Additionally, it is obvious that PDLI needs to understand the investment
community's perspective regarding the Company's economically unjustifiable
spending. On this point, as noted earlier, we are pleased that the Company
has agreed to hire a major consulting firm immediately to undertake the
critical analysis of all of the Company's current and planned SG&A and R&D
spending, with the goal of materially cutting back on both if they are
deemed to be economically imprudent.
McDade's Taj Mahal - Massive Waste, a Shorter Commute for McDade and a
Slip for his Yacht, but a Longer Commute for Employees
There is no better example of McDade's "empire building" philosophy,
pathological selfishness and poor business judgment than his decision to
build out PDLI's absurdly large and unnecessary new corporate headquarters
(the "Taj Mahal"). It is appalling that Mr. McDade is spending nearly $100
million of our money to build out 450,000 square feet of leased space, much
of which is completely unnecessary. But what is most troubling is what this
says about his overall business judgment and qualification to continue to
run the Company. As examples:
* Mr. McDade decided to lease, and build out, the Taj Mahal (reportedly
the largest corporate lease deal, as measured in square footage, signed
in the Bay Area in 2006) despite the fact that members of PDLI's
financial team reportedly advised him that the expenditures were both
unnecessary and imprudent;

* Mr. McDade has, from the beginning of this project, apparently been
fixated on when his boat slip in the marina adjacent to the new
corporate headquarters will be ready (one would think that the CEO of a
Company, the stock price of which was down 40% last year - and the
second worst performer in the entire biotechnology index - would have
more important priorities), and

* Mr. McDade has made it clear in private that one of the key drivers
behind his decision to relocate the Company from Fremont to Redwood City
is that the new headquarters location will lead to a far shorter commute
to work for him from his home in Woodside (not only less than one-half
the mileage, but he will not have to cross any heavily-trafficked Bay
bridges to get to the new headquarters). For those unfamiliar with the
geography, below is a map detailing the pertinent locations:

(Photo: newscom.com
Although the propinquity of the Taj Mahal to McDade's home is
convenient for PDLI's imperial CEO, scores of current dedicated PDLI
employees are to be significantly inconvenienced by the move. This issue
was so significant that the Company's attorneys felt that it was an issue
that merited disclosure in the risk section of PDLI's 2006 10-K:
We believe that the move of our corporate headquarters from Fremont,
California to Redwood City, California, in the second half of 2007, may
before and for a period after the move cause employee turnover to increase
and make retaining key employees more difficult because our new
headquarters is 12 miles away from our current headquarters and on the
other side of the San Francisco Bay, which will increase the commute time
of the many employees that reside in and around Fremont, California and
the greater East Bay Area of the San Francisco Bay area.
Premium Offer Rebuffed? ... Strategic Alternatives Should be Reviewed
Immediately
We also learned from sources we deem to be reliable that PDLI received
a takeover bid from a large pharmaceutical company for more than $30 per
share (approximately 50% above the current stock price), which Mr.

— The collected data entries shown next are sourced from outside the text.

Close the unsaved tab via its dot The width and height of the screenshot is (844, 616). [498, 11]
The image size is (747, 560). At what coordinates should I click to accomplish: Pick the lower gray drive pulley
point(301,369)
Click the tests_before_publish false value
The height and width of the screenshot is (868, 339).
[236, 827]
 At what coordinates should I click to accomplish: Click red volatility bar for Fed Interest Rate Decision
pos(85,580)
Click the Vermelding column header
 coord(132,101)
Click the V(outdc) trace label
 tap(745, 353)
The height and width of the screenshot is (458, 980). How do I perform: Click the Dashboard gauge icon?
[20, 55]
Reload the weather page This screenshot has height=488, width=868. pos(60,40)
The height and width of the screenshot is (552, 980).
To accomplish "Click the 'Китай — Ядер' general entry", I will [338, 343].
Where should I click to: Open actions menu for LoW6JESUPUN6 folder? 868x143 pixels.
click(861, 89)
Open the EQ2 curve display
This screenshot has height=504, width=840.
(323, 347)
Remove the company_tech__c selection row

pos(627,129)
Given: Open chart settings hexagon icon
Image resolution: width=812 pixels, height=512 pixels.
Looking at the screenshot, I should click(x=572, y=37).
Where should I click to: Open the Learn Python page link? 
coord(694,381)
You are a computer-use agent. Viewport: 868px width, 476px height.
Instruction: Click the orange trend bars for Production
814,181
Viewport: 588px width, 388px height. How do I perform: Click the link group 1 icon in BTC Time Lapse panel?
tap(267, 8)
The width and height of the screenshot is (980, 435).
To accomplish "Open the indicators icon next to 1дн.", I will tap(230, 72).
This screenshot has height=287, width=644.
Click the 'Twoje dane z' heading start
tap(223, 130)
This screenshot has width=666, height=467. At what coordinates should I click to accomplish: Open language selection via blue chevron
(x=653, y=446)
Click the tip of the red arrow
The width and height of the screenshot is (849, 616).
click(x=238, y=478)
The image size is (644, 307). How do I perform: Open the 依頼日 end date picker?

McDade
effectively dismissed out of hand as being grossly insufficient. While we
share the view that PDLI is significantly undervalued, we believe that due
care requires management to present all such expressions of interest to the
Board. We are not necessarily advocating a sale of the Company at this time
(although it should be carefully considered), but we believe that if such
bidding interest exists, it should be carefully weighed against the present
value of the Company in a scenario where it executes its long term
operating plan under new, better-qualified management.
In addition, we believe that the Company should examine splitting into
two publicly traded entities - one a commercial operation, and the other an
R&D company. We believe that material incremental value could be created
through such a separation and have raised this concept with Mr. McDade (not
surprisingly, given his empire-building mindset, he had not given this
structure a thought previously, and laughed dismissively - or perhaps
defensively - when we suggested it). We would be happy to share with the
Board our analysis as to why we believe that separating PDLI into two
public companies would create significant shareholder value. Finally, we
firmly believe that any deals currently being contemplated to encumber
Ularitide, or to commit the Company to further R&D spending on this
product, should be suspended while the above analyses are ongoing.
In Monday's press release announcing Max Link's resignation from the
Board, Mr. McDade again referred to "continuing to build stockholder value
by leveraging our antibody platform ...." Perhaps Mr. McDade uses a
different, more favorable, group of stock charts than we do, but ours show
that PDLI was down 40% last year; was flat in the three years from 2004 to
2006 while the biotech index gained 50% (and the stocks of PDLI's partners
flourished); and, by the way, is only up this year because the market has
reacted favorably to Third Point's involvement.
We are confident that we have the support of a majority of PDLI's
shareholders, and clearly have the support of a large number of sell-side
research analysts. Indeed, Prudential upgraded PDLI from a hold to a buy on
March 25th in a report headlined "Calls for Strategic Changes Increasing;
Could Spark Stock Rally if Implemented." Prudential's report then went on
to say:
The public pressure being applied by Third Point could lead to positive
dramatic changes in the company. The primary reason for our change of
heart is that we believe some drastic measures would have to be taken to
transform this company from a slow moving, yet costly specialty/biotech
company to a more focused biotech company that can deliver returns that
match investors' expectations.
On that same day Merrill Lynch wrote a positive report entitled "Does
Third Point have a point?" - with the answer being a resounding "yes."
Lastly we would note that we have spoken with many business development
directors from major and mid-sized pharmaceutical and biotechnology
companies, and the consistent feedback is that Third Point is correct in
its analysis of PDLI - that it is a poorly-managed company with substantial
assets. A few comments we heard from this well-respected and knowledgeable
group include:
McDade acts and spends like he runs a big pharma company, but he has none
of the infrastructure, assets or managerial ability.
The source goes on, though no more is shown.